Short Sounds Feature

Overview

Short Sounds V1 is the first release of SoapBox Labs' Verification API feature optimized to tackle the most common short sound use cases.

The Short Sounds feature adds additional markup to support the implementation of multiple use cases on the literacy journey (e.g., individual letter sounds and letter names).

Note: Short Sounds V1 is only compatible with the Verification endpoint.

Short Sounds input targets

Specific markup is required in the input targets to enable the correct analysis of short sounds.

To use the Short Sounds feature, the input target to the Verification API needs to be formatted using these specifically-designed markup tags:

  • <letter> is used to verify letter names

  • <sound-out>is used to verify letter sounds

  • <custom-word> is used for verifying out-of-vocabulary and nonsense words

More information about the syntax and attributes of these and other tags can be found at Customizing Text Using Markup .

letter markup

If the pronunciation of the letter name needs to be scored, use the <letter> tag. For example, the pronunciation of the letter W (i.e., /d/ /ah/ /b/ /ah/ /l/ /y/ /uw/) would be verified using the markup <letter> w </letter>.

For more details on using the <letter> tag, go to: Letter Name Examples

sound-out markup

The sounded-out version of a word can be verified with the <sound-out> tag. For example, the sounded-out version of “dog” (i.e., /d/ /ao/ /g/) would be verified using the markup <sound-out>dog</sound-out>.

An optional pronunciation attribute can be used with the <sound-out> markup tag to override the standard dictionary pronunciation.

For more details on using the <sound-out> tag, go to: Letter Sound Examples

custom-word markup

The <custom-word> markup tag is used for verifying out-of-vocabulary and nonsense words. The pronunciation attribute is compulsory.

  • For example, the not-in-dictionary blended word "foojag" would be verified using this markup: <custom-word pronunciation="f uw jh ae g"> foojag </custom-word>.

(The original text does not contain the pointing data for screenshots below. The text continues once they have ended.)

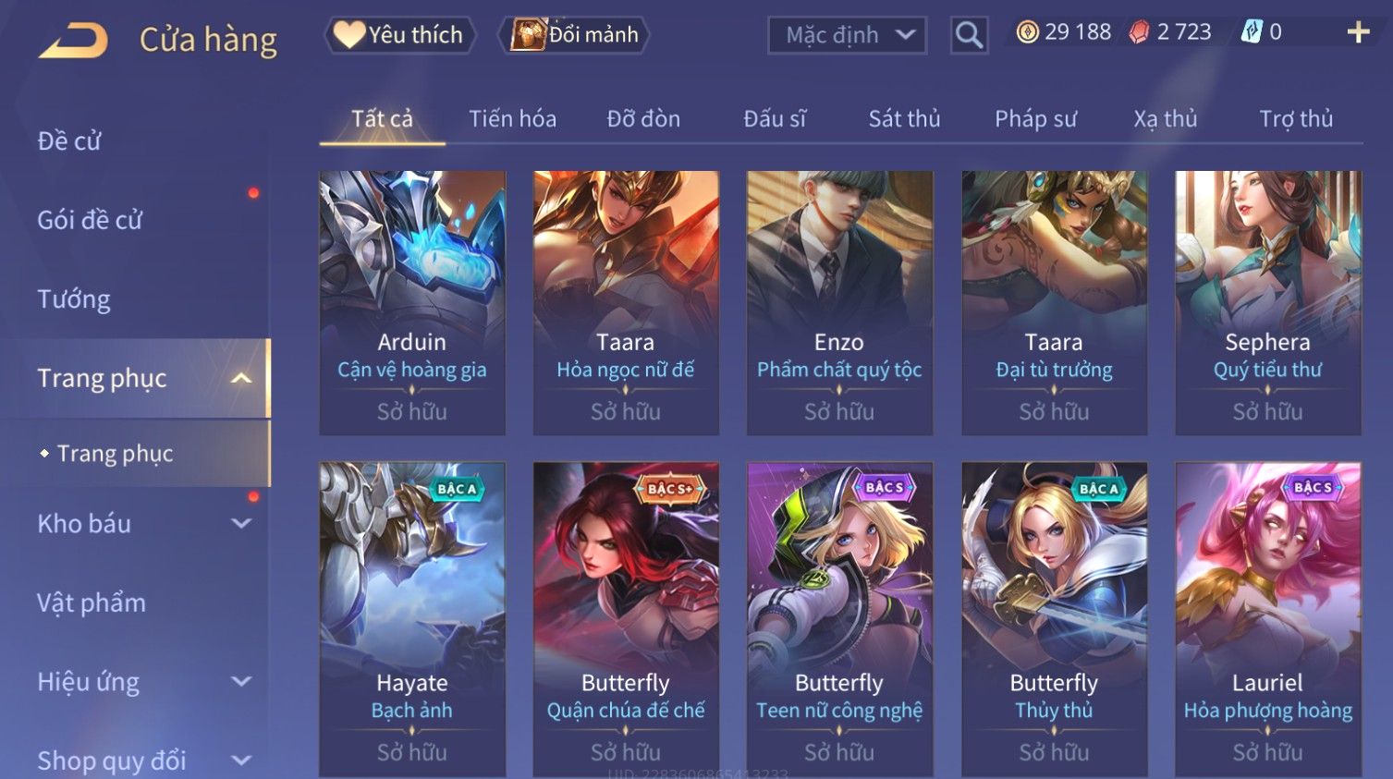The image size is (1393, 779).
Task: Click the gold coin balance icon
Action: click(x=1027, y=32)

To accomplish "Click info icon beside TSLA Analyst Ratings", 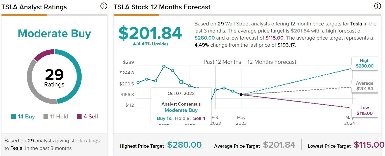I will 104,6.
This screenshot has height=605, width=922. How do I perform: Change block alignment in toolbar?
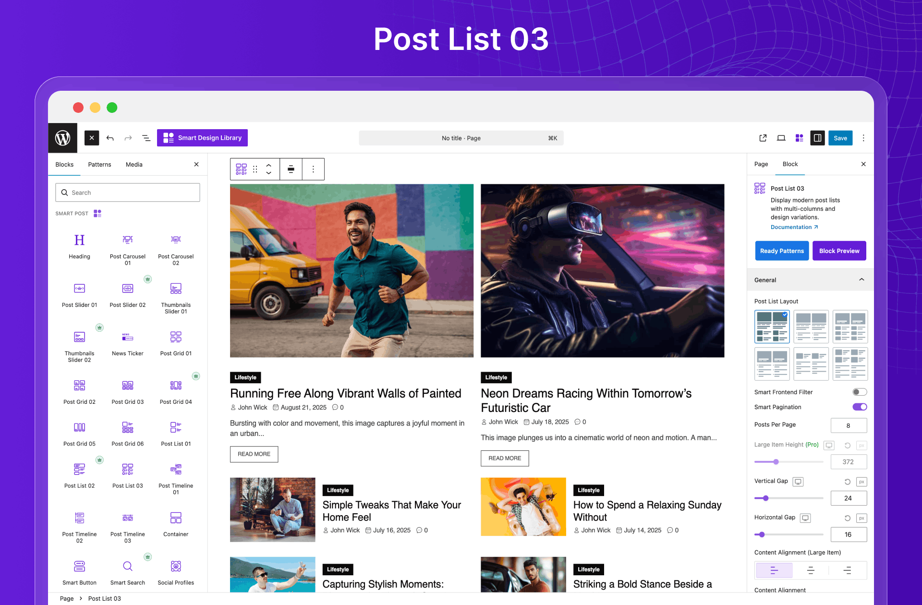(291, 169)
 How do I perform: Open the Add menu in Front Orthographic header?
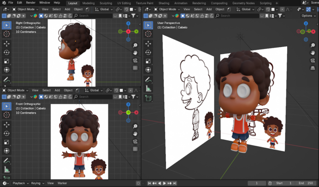58,90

  • Custom pronunciation must be provided using the ARPABET notation.

For more details on using the <custom-word> tag, go to Custom Words and Pronunciations Examples .

Using the pronunciation attribute

Optional
When using the <sound-out> tag, the pronunciation attribute is optional. If not used, the SoapBox Engine will provide a default pronunciation automatically.

Required
When using the <sound-out> tag, the pronunciation attribute is required if the word in not in the system.

When using the <custom-word>tag, the pronunciation attribute is always required. If no pronunciation attribute is entered, an error is returned.

Learn more about the pronunciation attribute here: Working With Short Sounds

Using multiple targets

The use of multiple concurrent targets is suggested when your task requires the SoapBox voice engine to differentiate between phonetically similar targets or between isolated and blended sounds (e.g., isolated /d/ vs. /d/ in dog).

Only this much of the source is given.